◆ **WRITTEN PROBLEM 1**:
Count the lines in the rows below that contain the string "right", where case matters. How many are there? Reply with the number alone.

◆ **PASSAGE SHOWN**:
****************

Saturday, 31 December 2011

***** HAPPY NEW YEAR *******

Have decided what the next project on my road to recovery will be!

We have absolutely loads of Excel spreadsheets being created at our place with no proper control or checking on what is being done. Some of these things contain serious mathematical calculations - though the creators I am sure are not conscious they are producing such complex models.

So - what to do about it?

Look to convert some of these into a more controlled and structured environment. For big maths code that means Fortran in my world.

So that's my next project - first need to identify a sheet to check out feasibility of doing this!!

***** HAPPY NEW YEAR *******

Saturday, 24 December 2011

The final countdown.

All is complete and revival well underway.

Though the journey so far has been more about physics than Fortran!

A set of reports on the code have been produced covering;

1 Functional flowcharts of the routines - took a lot of time this one.

2 A data model - trace of the main parameters used in calculations back to the input screens and files - slog.

3 A report on future maintenance of the code - all things uncovered during the analysis included here.

4 A position paper detailing the calculation scheme usedand an initial assessment of the mathematical models used - mind bending.

The assessments have covered detailing  the main vessel movement forces;

FSPRING – buoyancy forces
ADDMAS – surrounding fluid resistance forces
FRCHULL – hull related forces
FRCPROP – propeller forces
FRCRUD – rudder related forces
FRCTHRU – thruster related forces

The basis for each of these forces has been outlined and referenced to experimental parameterisations have been made where possible.

****************

◆ **THE DATA**:
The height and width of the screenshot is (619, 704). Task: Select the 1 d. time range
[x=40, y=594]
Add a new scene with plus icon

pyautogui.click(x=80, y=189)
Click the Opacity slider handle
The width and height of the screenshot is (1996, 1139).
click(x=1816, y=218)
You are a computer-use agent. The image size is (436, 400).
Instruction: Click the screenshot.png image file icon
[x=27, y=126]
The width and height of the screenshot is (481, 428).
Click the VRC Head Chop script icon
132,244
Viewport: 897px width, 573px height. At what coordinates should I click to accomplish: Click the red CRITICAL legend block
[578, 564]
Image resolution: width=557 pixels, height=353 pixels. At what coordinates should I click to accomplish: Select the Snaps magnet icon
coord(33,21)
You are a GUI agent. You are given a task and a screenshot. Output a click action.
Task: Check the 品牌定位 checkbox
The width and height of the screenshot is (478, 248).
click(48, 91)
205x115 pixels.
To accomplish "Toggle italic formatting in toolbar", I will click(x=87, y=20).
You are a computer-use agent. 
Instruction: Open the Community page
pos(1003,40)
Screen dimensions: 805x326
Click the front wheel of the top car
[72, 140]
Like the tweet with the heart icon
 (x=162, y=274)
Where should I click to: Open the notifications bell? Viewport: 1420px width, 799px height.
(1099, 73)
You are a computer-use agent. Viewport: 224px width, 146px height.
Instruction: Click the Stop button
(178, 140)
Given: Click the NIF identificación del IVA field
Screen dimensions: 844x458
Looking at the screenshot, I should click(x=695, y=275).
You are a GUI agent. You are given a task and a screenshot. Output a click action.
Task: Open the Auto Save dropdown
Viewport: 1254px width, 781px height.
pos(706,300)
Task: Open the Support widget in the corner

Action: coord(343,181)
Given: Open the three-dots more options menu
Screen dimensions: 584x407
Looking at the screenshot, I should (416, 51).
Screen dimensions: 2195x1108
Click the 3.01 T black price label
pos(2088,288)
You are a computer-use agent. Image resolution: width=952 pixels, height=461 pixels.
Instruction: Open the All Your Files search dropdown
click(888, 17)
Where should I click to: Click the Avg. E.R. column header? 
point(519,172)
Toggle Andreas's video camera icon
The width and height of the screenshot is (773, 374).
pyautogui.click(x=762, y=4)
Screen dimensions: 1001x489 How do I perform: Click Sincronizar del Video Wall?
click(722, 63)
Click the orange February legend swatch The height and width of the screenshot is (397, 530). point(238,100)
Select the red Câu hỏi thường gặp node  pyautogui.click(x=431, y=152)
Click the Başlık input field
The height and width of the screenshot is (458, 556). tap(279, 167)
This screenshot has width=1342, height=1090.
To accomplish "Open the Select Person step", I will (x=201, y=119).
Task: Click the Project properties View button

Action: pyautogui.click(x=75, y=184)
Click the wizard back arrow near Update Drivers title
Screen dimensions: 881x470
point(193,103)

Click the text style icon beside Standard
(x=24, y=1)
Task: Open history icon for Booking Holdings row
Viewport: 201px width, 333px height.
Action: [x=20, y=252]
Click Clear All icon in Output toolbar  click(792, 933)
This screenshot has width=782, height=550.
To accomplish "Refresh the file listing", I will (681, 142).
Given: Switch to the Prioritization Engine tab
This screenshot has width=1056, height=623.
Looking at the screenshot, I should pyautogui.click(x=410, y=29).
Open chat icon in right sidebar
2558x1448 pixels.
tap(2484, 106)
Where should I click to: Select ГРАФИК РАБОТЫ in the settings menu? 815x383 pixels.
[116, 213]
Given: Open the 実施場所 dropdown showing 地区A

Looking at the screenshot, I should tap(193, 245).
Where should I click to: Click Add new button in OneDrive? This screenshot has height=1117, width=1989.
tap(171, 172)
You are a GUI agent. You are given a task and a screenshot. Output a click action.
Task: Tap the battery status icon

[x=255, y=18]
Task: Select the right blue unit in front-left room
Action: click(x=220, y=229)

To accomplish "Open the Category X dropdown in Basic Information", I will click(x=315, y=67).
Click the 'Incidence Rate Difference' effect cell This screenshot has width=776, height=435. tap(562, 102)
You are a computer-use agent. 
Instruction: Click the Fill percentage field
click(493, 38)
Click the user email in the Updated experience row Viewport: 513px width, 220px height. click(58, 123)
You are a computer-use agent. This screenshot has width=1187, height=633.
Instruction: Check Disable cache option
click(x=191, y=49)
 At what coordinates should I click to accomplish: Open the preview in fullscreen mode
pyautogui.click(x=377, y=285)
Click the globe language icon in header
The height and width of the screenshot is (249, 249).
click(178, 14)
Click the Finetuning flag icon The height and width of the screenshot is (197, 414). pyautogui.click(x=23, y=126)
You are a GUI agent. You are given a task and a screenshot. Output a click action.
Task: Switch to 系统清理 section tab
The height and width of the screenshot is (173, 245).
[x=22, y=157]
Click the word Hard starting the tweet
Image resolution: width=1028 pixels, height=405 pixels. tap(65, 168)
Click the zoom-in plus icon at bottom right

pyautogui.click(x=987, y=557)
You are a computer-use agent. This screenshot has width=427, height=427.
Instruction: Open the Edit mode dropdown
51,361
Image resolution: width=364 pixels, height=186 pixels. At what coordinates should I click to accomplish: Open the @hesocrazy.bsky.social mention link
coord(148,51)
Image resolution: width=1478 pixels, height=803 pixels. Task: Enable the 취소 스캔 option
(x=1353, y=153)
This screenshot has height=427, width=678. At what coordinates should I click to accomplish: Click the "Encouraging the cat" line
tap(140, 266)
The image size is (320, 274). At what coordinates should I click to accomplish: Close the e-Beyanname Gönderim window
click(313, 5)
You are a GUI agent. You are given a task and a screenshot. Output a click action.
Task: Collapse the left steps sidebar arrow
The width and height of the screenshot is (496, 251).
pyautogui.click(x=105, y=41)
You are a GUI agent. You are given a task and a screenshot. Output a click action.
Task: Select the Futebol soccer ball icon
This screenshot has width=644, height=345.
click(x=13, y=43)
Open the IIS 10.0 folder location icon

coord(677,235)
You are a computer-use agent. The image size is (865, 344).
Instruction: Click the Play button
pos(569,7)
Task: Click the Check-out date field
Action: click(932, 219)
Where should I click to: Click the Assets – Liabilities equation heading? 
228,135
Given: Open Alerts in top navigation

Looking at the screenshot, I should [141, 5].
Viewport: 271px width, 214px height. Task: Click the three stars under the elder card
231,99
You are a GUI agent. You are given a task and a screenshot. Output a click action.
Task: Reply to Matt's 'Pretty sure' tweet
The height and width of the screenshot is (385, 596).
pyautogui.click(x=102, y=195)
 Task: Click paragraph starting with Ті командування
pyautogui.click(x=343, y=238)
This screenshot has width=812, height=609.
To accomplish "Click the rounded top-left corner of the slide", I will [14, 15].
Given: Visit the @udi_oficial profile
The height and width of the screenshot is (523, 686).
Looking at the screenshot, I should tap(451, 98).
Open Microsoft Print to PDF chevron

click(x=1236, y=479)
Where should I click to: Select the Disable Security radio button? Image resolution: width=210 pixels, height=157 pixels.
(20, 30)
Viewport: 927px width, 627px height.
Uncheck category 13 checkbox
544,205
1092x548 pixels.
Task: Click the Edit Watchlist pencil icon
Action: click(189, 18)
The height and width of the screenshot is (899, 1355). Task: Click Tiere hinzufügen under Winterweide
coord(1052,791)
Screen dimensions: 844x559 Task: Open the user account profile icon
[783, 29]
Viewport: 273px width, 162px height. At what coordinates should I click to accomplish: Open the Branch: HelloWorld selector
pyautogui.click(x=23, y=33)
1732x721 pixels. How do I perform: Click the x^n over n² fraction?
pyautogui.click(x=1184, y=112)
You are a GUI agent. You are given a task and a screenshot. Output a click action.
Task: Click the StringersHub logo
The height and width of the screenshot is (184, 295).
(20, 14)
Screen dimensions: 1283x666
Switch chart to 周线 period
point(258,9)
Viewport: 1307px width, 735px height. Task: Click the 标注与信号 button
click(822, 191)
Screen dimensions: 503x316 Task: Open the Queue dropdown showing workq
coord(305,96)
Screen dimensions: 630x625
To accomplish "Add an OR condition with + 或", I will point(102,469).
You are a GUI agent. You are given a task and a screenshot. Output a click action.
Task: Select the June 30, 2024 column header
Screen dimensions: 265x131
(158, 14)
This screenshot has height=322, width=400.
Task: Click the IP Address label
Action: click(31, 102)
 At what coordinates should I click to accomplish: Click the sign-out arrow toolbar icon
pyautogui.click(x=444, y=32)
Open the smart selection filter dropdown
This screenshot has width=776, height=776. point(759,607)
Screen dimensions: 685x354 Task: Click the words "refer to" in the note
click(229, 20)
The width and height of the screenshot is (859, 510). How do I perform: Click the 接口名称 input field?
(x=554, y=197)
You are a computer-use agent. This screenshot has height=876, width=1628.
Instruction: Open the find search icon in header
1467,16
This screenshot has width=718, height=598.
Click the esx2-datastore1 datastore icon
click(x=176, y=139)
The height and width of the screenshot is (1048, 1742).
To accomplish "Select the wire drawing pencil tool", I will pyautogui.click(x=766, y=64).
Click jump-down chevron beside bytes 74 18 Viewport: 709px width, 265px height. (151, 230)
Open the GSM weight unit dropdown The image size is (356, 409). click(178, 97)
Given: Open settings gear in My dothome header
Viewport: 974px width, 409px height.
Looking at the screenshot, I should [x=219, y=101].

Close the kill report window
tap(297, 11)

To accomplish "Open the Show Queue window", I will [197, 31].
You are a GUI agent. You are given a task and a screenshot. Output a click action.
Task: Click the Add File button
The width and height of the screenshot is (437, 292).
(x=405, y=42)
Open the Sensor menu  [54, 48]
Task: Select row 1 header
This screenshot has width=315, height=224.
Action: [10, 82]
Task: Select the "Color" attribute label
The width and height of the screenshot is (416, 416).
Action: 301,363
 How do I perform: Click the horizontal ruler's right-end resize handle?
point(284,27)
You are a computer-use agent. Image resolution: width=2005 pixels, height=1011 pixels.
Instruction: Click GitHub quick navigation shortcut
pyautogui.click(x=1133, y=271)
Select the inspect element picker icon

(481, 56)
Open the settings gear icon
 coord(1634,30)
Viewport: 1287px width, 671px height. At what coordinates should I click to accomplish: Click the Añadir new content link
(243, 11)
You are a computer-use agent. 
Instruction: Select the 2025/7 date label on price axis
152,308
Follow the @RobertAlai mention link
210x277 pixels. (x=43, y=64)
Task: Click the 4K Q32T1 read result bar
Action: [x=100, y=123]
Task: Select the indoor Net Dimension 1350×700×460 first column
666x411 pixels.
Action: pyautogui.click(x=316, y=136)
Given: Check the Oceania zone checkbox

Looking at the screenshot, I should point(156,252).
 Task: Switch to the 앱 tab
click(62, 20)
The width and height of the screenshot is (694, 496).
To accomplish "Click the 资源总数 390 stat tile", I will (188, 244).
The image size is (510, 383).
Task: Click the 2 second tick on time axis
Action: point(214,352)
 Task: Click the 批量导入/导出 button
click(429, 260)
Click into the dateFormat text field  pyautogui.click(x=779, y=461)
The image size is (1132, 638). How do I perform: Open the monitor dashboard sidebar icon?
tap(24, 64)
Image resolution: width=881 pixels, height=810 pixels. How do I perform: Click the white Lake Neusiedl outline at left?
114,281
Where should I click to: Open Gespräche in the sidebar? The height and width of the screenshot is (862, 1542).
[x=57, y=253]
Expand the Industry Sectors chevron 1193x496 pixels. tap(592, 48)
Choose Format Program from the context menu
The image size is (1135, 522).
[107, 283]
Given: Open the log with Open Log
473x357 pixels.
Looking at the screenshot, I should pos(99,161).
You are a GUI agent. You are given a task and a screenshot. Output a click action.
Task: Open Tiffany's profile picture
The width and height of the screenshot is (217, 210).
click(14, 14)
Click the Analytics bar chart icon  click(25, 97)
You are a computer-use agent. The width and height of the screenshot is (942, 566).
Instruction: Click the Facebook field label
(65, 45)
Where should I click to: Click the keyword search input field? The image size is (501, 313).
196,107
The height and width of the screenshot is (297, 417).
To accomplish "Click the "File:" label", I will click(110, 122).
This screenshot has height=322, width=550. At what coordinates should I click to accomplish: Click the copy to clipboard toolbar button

****************

◆ **WRITTEN PROBLEM 2**:
In the blog post, which forces does FRCPROP cover?

◆ **TASK RESPONSE 1**:
4

◆ **TASK RESPONSE 2**:
Propeller forces.